Water scarcity and poor water quality are among the chief causes of poverty, disease and environmental degradation. In the face of world population growth, increasing urbanisation and industrialisation and emerging climate change, it is becoming increasingly difficult to provide and maintain adequate water supplies.
One of the targets of the seventh Millennium Development Goal (Ensure environmental sustainability) is to "halve by 2015 the proportion of people without sustainable access to safe drinking water and basic sanitation".
This goal will not be met unless present progress on water and sanitation services and water resource management is significantly stepped up. Improved water and sanitation services are, moreover, key to the attainment of other Millennium Development Goals – such as food security, poverty reduction, health, environmental protection and also gender equality, since many girls are unable to go to school either because they are needed to fetch water or because the school has no sanitation facilities.
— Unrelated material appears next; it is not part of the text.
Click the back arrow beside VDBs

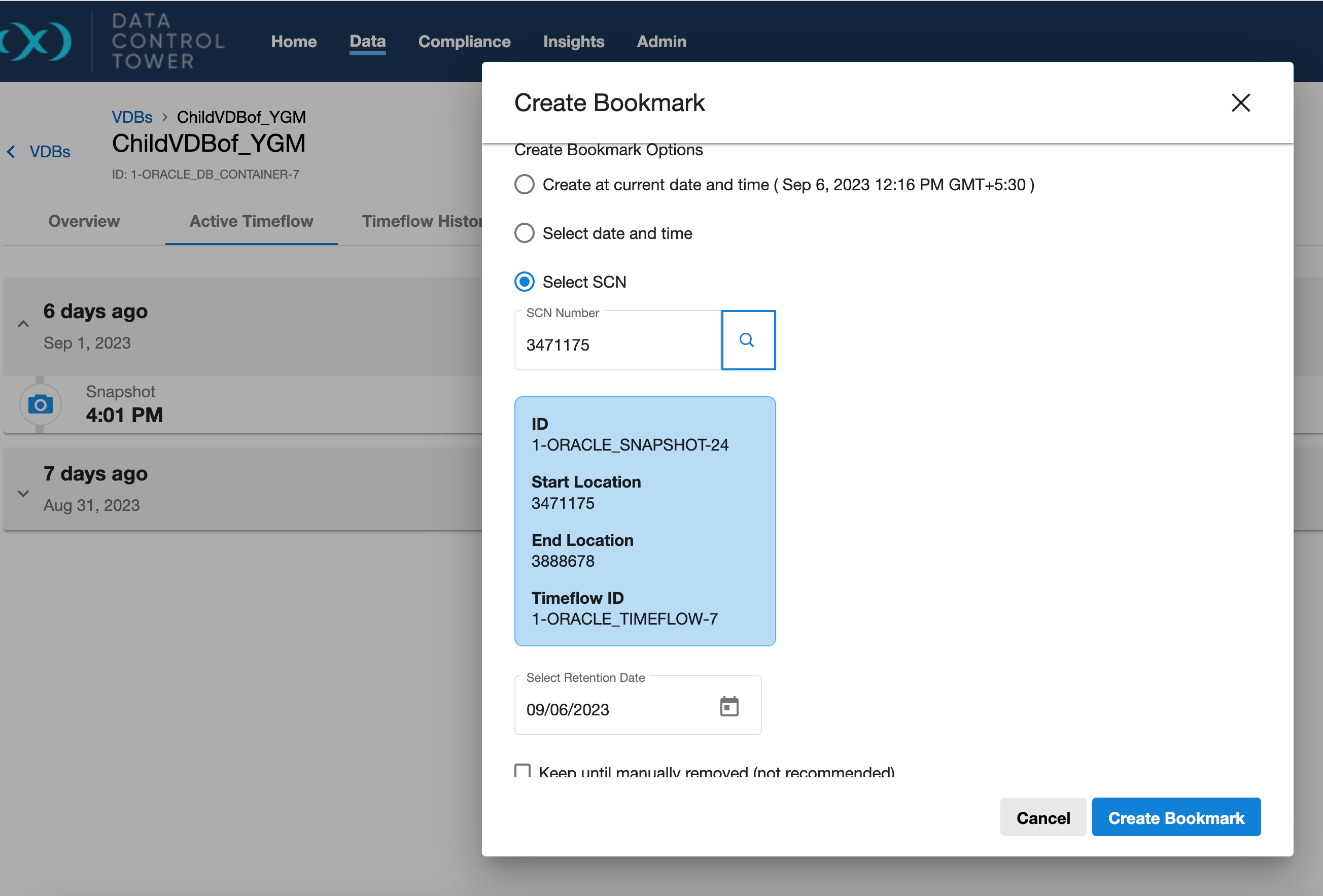pyautogui.click(x=11, y=151)
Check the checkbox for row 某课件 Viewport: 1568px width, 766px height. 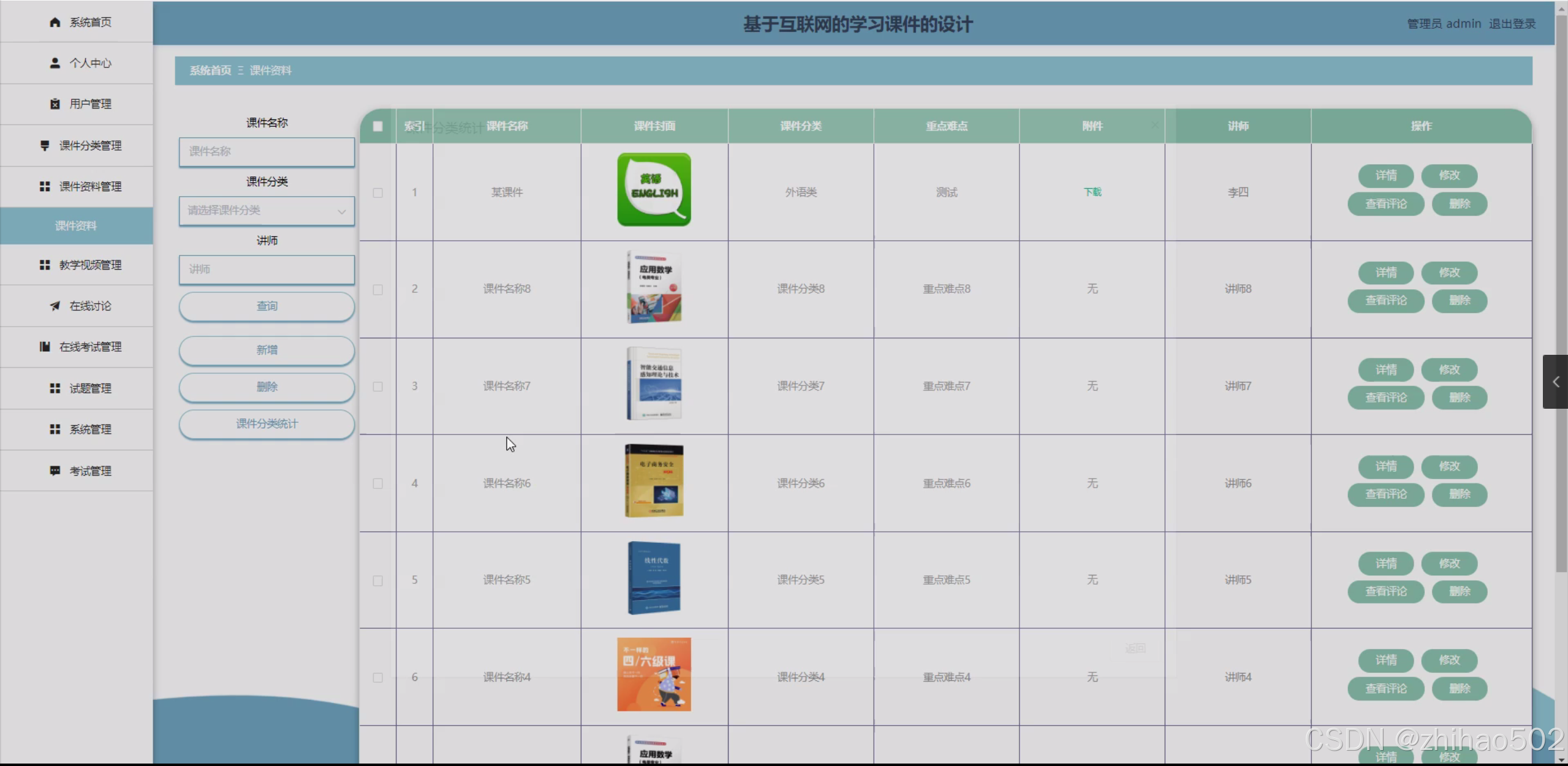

German development cooperation is committed to Integrated Water Resources Management (IWRM). That means it works actively within the water sector to maximise economic benefits and human well-being in ways that also promote the sustainability of vital ecosystems. To this end Germany supports the coordinated management of water, land and related resources.
IWRM takes account of all usage interests and activities – including transregional and trans-sectoral ones – that could affect the hydrological regime. In the context of a project for supplying potable water this could mean, for example, that it is necessary to take into consideration any existing hydropower plants, anti-erosion measures and forest conservation along the upper reaches of a river, the contamination of water and soil by waste and general land-use planning.
Clean water is fundamental to all progress. When available in sufficient quantity it acts as a catalyst for a country’s development. The water sector is therefore a priority area of German development cooperation.